Different assessment models, mostly based on machine learning models, have been developed for the best prediction analysis of mortality until now (29, 30, 31). Except for one recently published study (29), none of them included D-dimer although C-reactive protein, lactic dehydrogenase, and LYM count have been included as predictors.
Study Limitations
The limitation of our study was the single-center design, on the other hand, there were features to perform a stronger study. Our study sample consists of a population having comorbidities, so our results became more determinative.
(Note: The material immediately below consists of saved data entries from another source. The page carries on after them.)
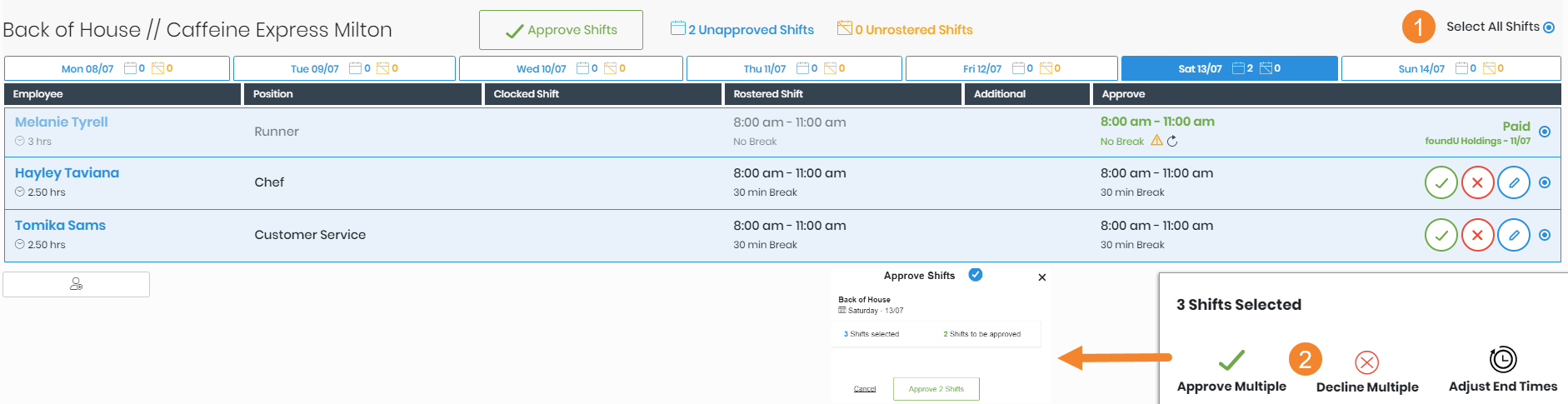Open Melanie Tyrell's employee profile link
Viewport: 1568px width, 404px height.
(62, 122)
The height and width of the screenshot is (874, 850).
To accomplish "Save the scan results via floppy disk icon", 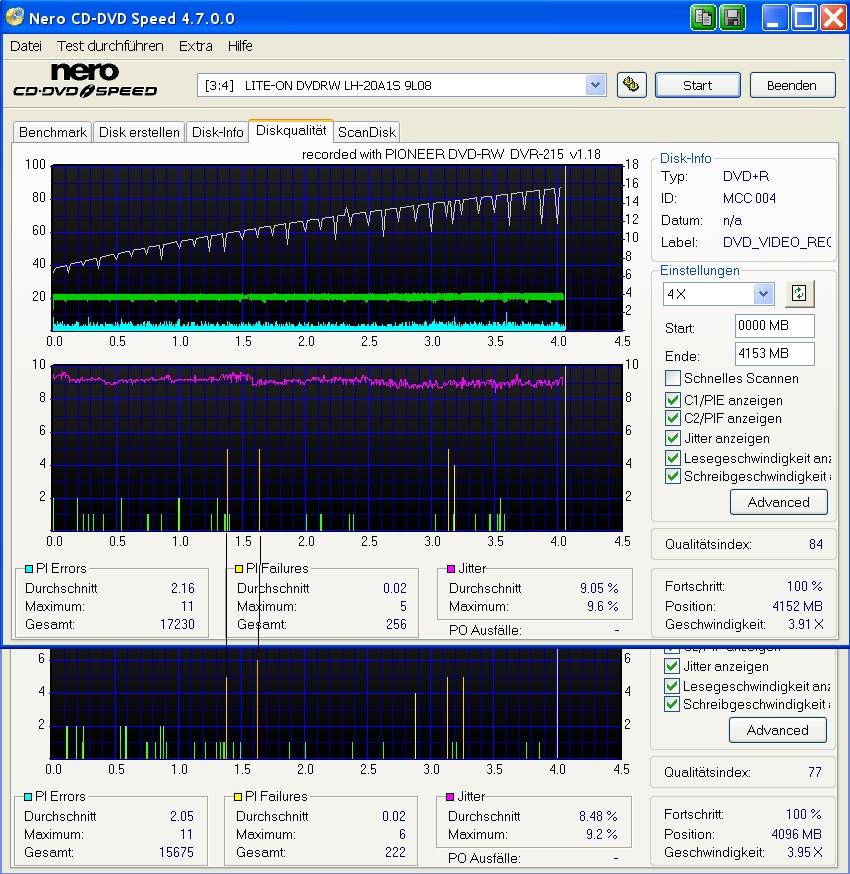I will tap(731, 17).
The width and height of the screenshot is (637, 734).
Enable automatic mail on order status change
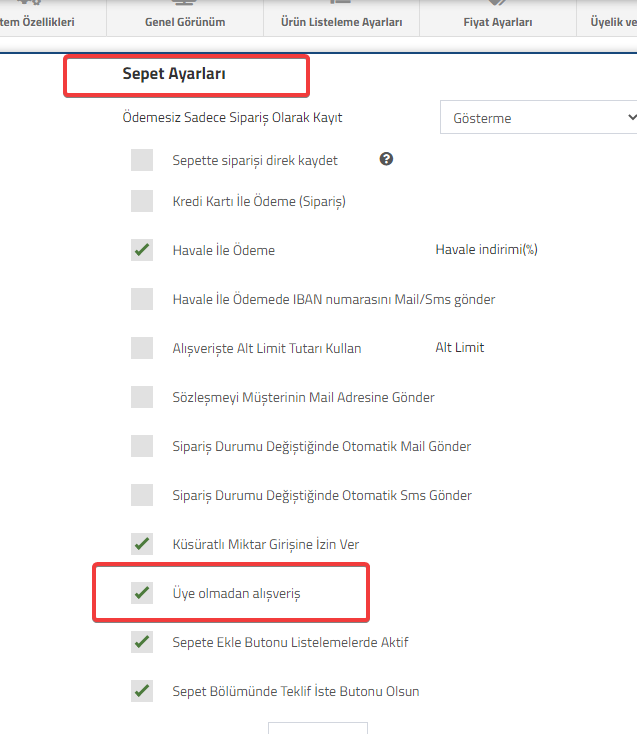[142, 446]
Furthermore, the larger sample size and the need for more studies on PRI-COVID emphasize the contributive features of our study.
Conclusion
Our prognostic model consisting of NLR and D-dimer could objectively predict critical cases more determinatively than single use of these factors to predict mortality in COVID-19 patients. These inexpensive and easily accessible biomarkers would provide the best model and would have significancy in predicting the mortality of COVID-19 patients with high differentiation ability. When we used a combined model including D-dimer and NLR, we could increase both specificity and sensitivity of predicting prognosis in this deadly disease. Thus, D-dimer and NLR have been used as a prognostic index named “PRI-COVID” to classify patients at hospital admission and this enables early detection of potential critical patients.